● **PROBLEMS TO WORK ON**:
a) Decide whether each statement agrees with the patent claims below. Answer yes or no and quote the deciding words.
(i) Claim 14 sets a bit in the lowest level of the hierarchical channel map for each communication channel that has a pending communication request.
(ii) Under claim 15, an indicated group of bits is examined starting at the exact bit position the service mask indicates.
(iii) Claim 16 depends on claim 12.
b) Answer these questions from the patent claims below.
(i) In claim 16, what does each bit position of the top level of the hierarchical channel map represent?
(ii) In claim 16, where is the order in which each service class is to be serviced indicated?
(iii) In claim 14, what does a set bit at a higher level of the map indicate?
c) Carry on the patent claims below from the point where they stop.

● **PASSAGE**:
┌──

13. The method as recited in claim 12, further comprising:
for subsequent service times:
selecting the next set bit from the group of bits in the lowest level from which the previous set bit was selected, or if no more bits are set in that group, selecting the next set bit from the next higher level in the same group as the previous selected bit at that level or repeating said selecting the next set bit from the next higher level until a set bit is found and then selecting a set bit from each group at each lower level as indicated by the set bit at the previous level; and
servicing subsequent communication requests during each subsequent communication time from the communication channel indicated by the selected bit from the lowest level of the hierarchical channel map for each subsequent service time.
14. The method as recited in claim 12, further comprising:
setting a bit in the lowest level of the hierarchical channel map for each communication channel that has a pending communication request; and
setting a bit at each higher level of the hierarchical channel map to indicate that a corresponding group of bits in the next lower level has at least one set bit.
15. The method as recited in claim 12, further comprising updating a service mask for each level of the hierarchical channel map to indicate the position of the last selected set bit within the indicated group of bits, wherein each time an indicated group of bits is examined to select the next set bit, it is examined starting at the next bit position from the position indicated by the corresponding service mask.
16. The method as recited in claim 13, wherein each bit position of the top level of the hierarchical channel map represents a different section of the plurality of communication channels, the method further comprising:
mapping each section of communication channels to a different service class;
indicating in a service array an order in which each service class is to be serviced;
choosing a service class according to said service array; and
examining only portions of the hierarchical channel map corresponding to sections of communication channels mapped to the chosen service class to select the next set bit at the lowest level.
17. The method as recited in claim 16, further comprising updating a service mask for each level of the hierarchical channel map and for each service class to indicate the position of the last selected set bit within the indicated group of bits and for the corresponding service class, wherein each time an indicated group of bits is examined to select the next set bit, it is examined starting at the next bit position from the position indicated by the corresponding service mask for the current service class.

└──

● **PROVIDED RECORDS**:
┌──

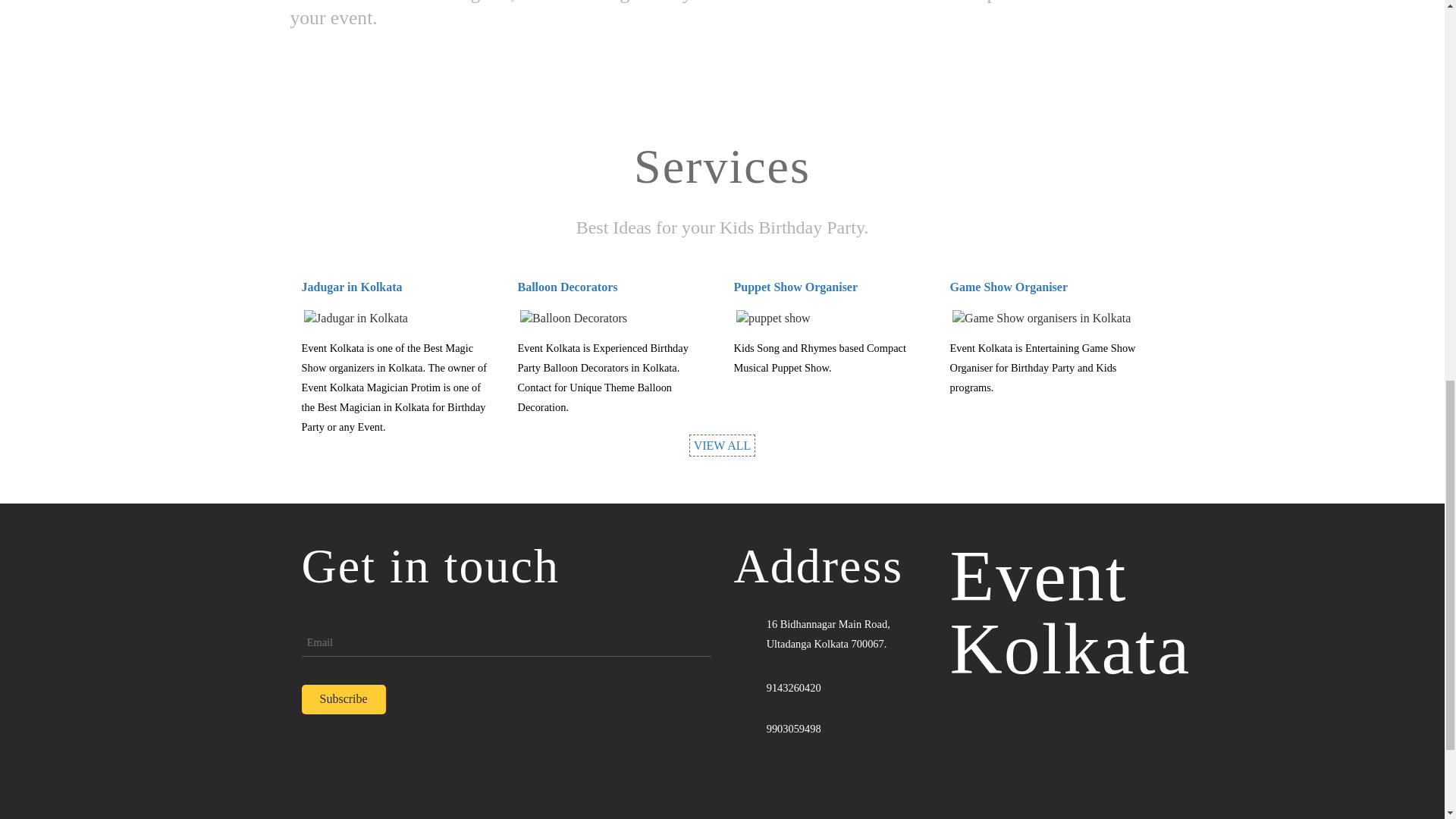
Puppet Show Organiser (796, 286)
Event Kolkata (1070, 612)
Subscribe (343, 699)
Game Show Organiser (1008, 286)
Subscribe (343, 699)
Jadugar in Kolkata (352, 286)
Balloon Decorators (566, 286)
VIEW ALL (721, 445)
Given the description of an element on the screen output the (x, y) to click on. 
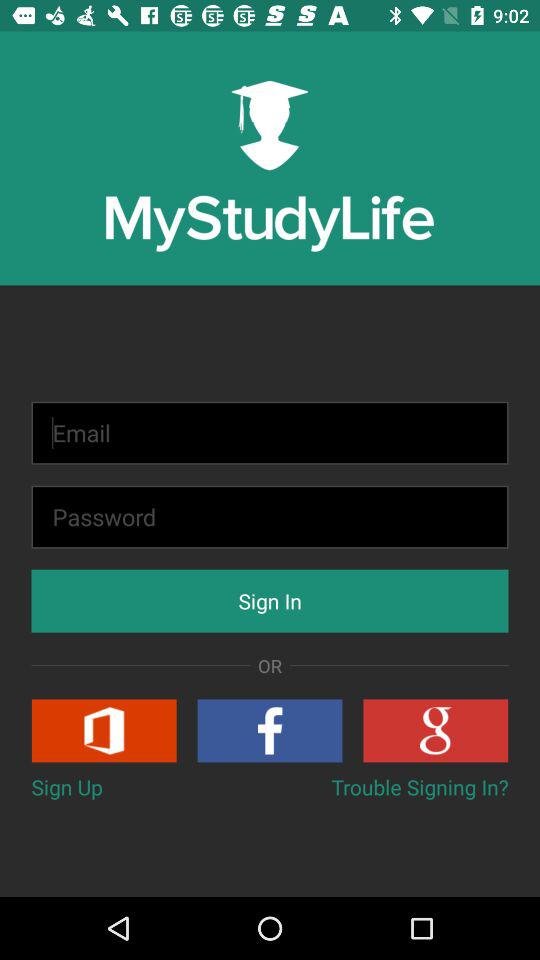
turn on the button above trouble signing in? item (435, 730)
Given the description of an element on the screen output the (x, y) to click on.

└──

● **RESULTS BY TASK**:
a)
(i) Yes: "setting a bit in the lowest level of the hierarchical channel map for each communication channel that has a pending communication request"
(ii) No: "it is examined starting at the next bit position from the position indicated by the corresponding service mask"
(iii) No: "16. The method as recited in claim 13"

b)
(i) A different section of the plurality of communication channels.
(ii) In a service array.
(iii) That a corresponding group of bits in the next lower level has at least one set bit.

c)
18. A system for servicing communication queues, comprising:
memory configured to store a hierarchical channel map comprising a plurality of levels, wherein for each of a plurality of communication channels, each bit of the lowest level is dedicated only for a corresponding communication channel to which it is mapped, and wherein each bit of each higher level is mapped to a group of bits at the next lower level;
a host adapter configured to maintain the hierarchical channel map, wherein each bit at the lowest level is set if the channel to which it is mapped has a pending communication request and is cleared if not, and wherein each bit of each higher level is set if at least one bit is set in the lower level group to which it is mapped and is cleared if not; and
wherein said host adapter is configured to examine the hierarchical channel map to determine a next one of the communication channels to service.
19. The system as recited in claim 18, wherein said host adapter is configured to service for one service unit a channel request from a channel mapped to a set bit at the lowest level of the hierarchical channel map, wherein the set bit is selected by examining a current group of bits at the lowest level of the hierarchical channel map to select a next set bit in that group indicating a channel with a pending request, and if no more bits are set in the current group, examining a current group at the next higher level to select a next set bit and then examining the next lower level group indicated by the selected higher level set bit.
20. The system as recited in claim 19, further comprising a service mask for each level of the hierarchical channel map, wherein each service mask is configured to indicate the next bit position in the current group to be examined for a set bit.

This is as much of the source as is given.